** START Records provided **

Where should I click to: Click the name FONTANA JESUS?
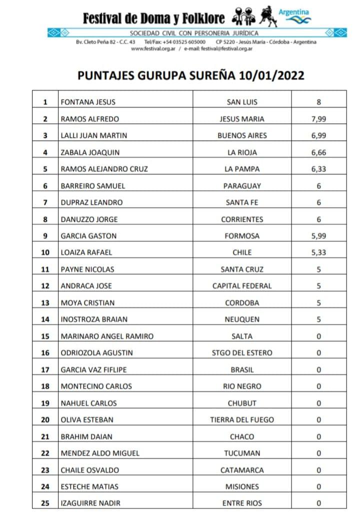pyautogui.click(x=88, y=102)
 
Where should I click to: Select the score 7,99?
pyautogui.click(x=318, y=119)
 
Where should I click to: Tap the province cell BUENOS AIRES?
pyautogui.click(x=242, y=135)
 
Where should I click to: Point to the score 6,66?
pyautogui.click(x=318, y=152)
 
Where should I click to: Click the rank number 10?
pyautogui.click(x=45, y=253)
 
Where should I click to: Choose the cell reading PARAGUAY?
pyautogui.click(x=242, y=186)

** END Records provided **

__Short exercise__:
Can you repeat, unchanged, the lines of the material from the one containing "Where should I click to: Click the rank" through the last line, including both?

__Task output__:
Where should I click to: Click the rank number 10?
pyautogui.click(x=45, y=253)
 
Where should I click to: Choose the cell reading PARAGUAY?
pyautogui.click(x=242, y=186)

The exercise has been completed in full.